**Exercise instructions:**
Reproduce the passage about Braeden from "He co-founded the" to "the international stage.".

**Reading passage:**
<<<<

In 1987, the former German ambassador to the United States, Dr. Juerjin Ruhfus, appointed Braeden to the German-American Advisory Board. He was the only actor among an esteemed group, including Dr. Henry Kissinger, Katherine Graham, Gen. Alexander Haig, Steffi Graf and former Federal Reserve chair Paul Volker.
"I felt a deep need to connect with those who were so horribly victimized between 1933 and 1945."
Four years later, Braeden was awarded the Federal Medal of Honor by the president of Germany, in recognition of his achievements promoting a positive, realistic image of Germans in America, while advancing German/Jewish dialogue.
He co-founded the German-American Cultural Society for the same purpose. In the summer of 1999, Braeden lent his considerable support to the first American staging of Bertolt Brecht's "The Resistible Rise of Arturo Ui," at UCLA's Freud Theater. The performance marked the Berliner Ensemble's final appearance on the international stage.
"I wanted the American audience to see how satirically and critically a German playwright and theatre company dealt wit this darkest period in German history."
On the professional front, Braeden won the 1997 Emmy for Outstanding Lead Actor, and while he was not at the ceremony, looking back, he would have thanked many.

>>>>

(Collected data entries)

<<<<

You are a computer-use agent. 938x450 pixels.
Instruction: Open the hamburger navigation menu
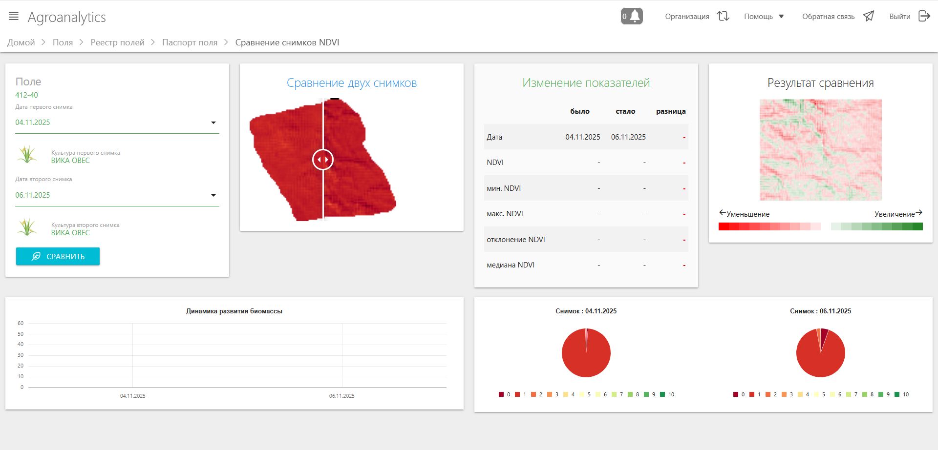[x=14, y=16]
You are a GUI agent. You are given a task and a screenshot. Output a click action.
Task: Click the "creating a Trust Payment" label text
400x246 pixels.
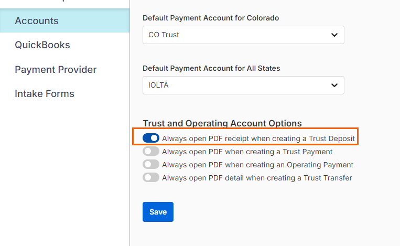[247, 152]
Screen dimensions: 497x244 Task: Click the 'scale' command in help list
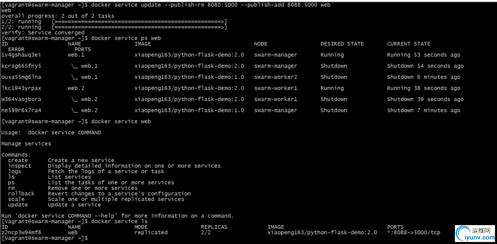click(16, 199)
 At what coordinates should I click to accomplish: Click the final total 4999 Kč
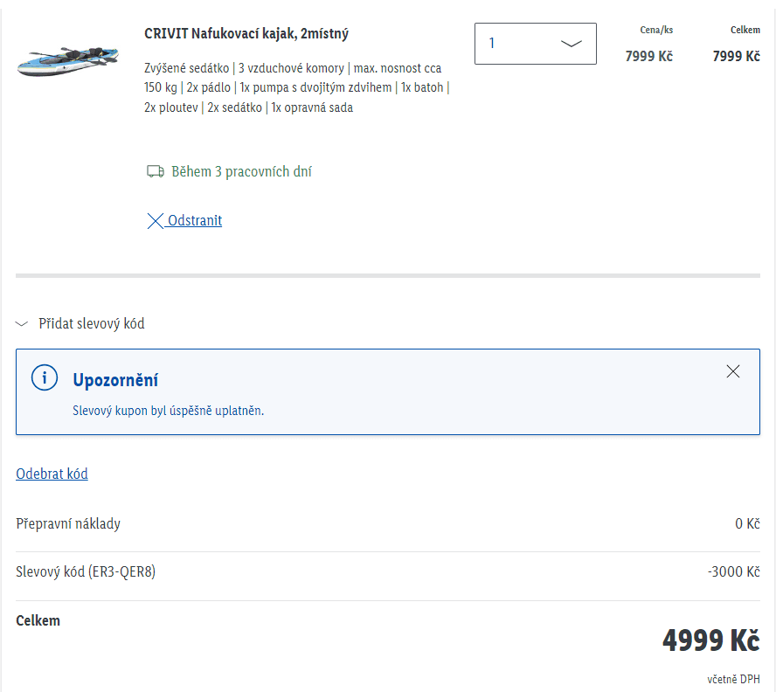[x=710, y=640]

>>>>

**Exercise response:**
He co-founded the German-American Cultural Society for the same purpose. In the summer of 1999, Braeden lent his considerable support to the first American staging of Bertolt Brecht's "The Resistible Rise of Arturo Ui," at UCLA's Freud Theater. The performance marked the Berliner Ensemble's final appearance on the international stage.